Stored data:
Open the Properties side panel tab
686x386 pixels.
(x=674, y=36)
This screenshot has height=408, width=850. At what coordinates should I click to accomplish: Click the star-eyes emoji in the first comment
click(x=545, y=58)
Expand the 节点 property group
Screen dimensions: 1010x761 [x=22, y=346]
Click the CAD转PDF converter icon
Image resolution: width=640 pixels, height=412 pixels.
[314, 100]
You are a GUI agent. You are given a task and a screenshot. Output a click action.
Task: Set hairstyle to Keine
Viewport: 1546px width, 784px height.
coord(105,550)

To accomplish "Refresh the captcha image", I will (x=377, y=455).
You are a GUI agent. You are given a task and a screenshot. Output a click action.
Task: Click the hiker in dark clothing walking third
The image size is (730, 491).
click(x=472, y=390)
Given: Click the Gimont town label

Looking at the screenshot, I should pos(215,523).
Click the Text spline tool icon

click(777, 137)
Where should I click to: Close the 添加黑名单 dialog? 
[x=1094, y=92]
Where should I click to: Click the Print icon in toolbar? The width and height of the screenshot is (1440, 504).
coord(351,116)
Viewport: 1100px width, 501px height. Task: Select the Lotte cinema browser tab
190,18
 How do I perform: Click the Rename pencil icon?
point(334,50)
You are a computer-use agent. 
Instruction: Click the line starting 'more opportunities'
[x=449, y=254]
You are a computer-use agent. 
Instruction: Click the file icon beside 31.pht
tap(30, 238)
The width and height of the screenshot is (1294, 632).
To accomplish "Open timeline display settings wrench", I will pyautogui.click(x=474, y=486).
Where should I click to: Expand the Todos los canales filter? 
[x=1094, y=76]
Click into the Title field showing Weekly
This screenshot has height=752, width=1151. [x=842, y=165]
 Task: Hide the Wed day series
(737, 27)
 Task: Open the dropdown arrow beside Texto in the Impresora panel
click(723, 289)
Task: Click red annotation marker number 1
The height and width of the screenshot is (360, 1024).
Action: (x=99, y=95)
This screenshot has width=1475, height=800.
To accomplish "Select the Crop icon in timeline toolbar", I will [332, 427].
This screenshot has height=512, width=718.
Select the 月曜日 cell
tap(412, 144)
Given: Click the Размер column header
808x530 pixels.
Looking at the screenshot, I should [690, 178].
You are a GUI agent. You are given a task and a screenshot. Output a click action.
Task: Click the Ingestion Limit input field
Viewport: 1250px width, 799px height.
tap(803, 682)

● **Task statement**
Please return every line from the one that contains "How do I perform: Click" through the end of the entries, exactly, leaving out all others.

● **Reply to the exercise**
 How do I perform: Click the Rename pencil icon?
point(334,50)
You are a computer-use agent. 
Instruction: Click the line starting 'more opportunities'
[x=449, y=254]
You are a computer-use agent. 
Instruction: Click the file icon beside 31.pht
tap(30, 238)
The width and height of the screenshot is (1294, 632).
To accomplish "Open timeline display settings wrench", I will pyautogui.click(x=474, y=486).
Where should I click to: Expand the Todos los canales filter? 
[x=1094, y=76]
Click into the Title field showing Weekly
This screenshot has height=752, width=1151. [x=842, y=165]
 Task: Hide the Wed day series
(737, 27)
 Task: Open the dropdown arrow beside Texto in the Impresora panel
click(723, 289)
Task: Click red annotation marker number 1
The height and width of the screenshot is (360, 1024).
Action: (x=99, y=95)
This screenshot has width=1475, height=800.
To accomplish "Select the Crop icon in timeline toolbar", I will [332, 427].
This screenshot has height=512, width=718.
Select the 月曜日 cell
tap(412, 144)
Given: Click the Размер column header
808x530 pixels.
Looking at the screenshot, I should [690, 178].
You are a GUI agent. You are given a task and a screenshot. Output a click action.
Task: Click the Ingestion Limit input field
Viewport: 1250px width, 799px height.
tap(803, 682)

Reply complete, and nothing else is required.